DESCRIPTION DU PROBLÈME -
Mettez toutes les lignes des entrées ci-dessous en liste numérotée, sans les lignes vides, s'il vous plaît. Omettez les images dans votre réponse.

Données de pointage pour captures d'écran -
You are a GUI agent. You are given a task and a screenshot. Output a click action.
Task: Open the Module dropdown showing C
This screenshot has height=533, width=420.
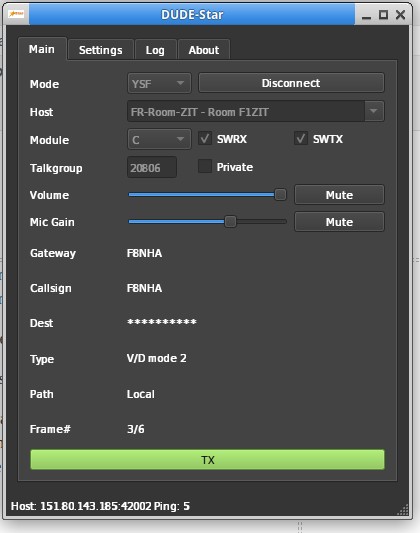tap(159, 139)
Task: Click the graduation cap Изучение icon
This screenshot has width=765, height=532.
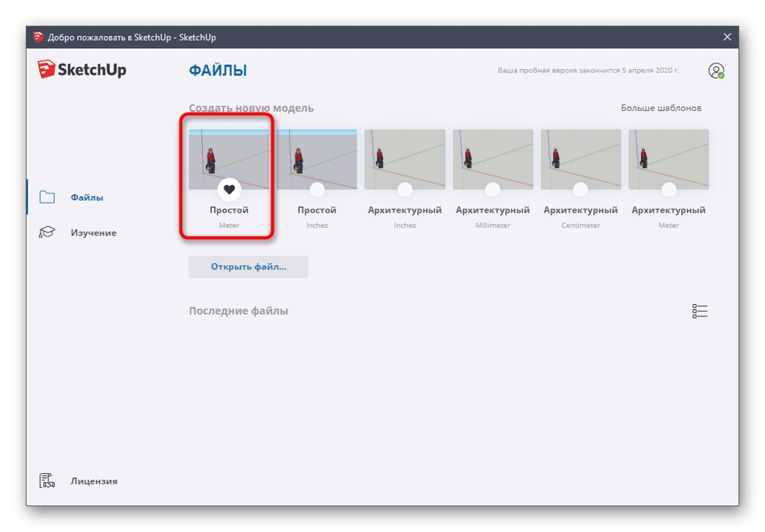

TÂCHE ACCOMPLIE -
1. You are a GUI agent. You are given a task and a screenshot. Output a click action.
2. Task: Open the Module dropdown showing C
3. This screenshot has height=533, width=420.
4. tap(159, 139)
5. Task: Click the graduation cap Изучение icon
6. This screenshot has width=765, height=532.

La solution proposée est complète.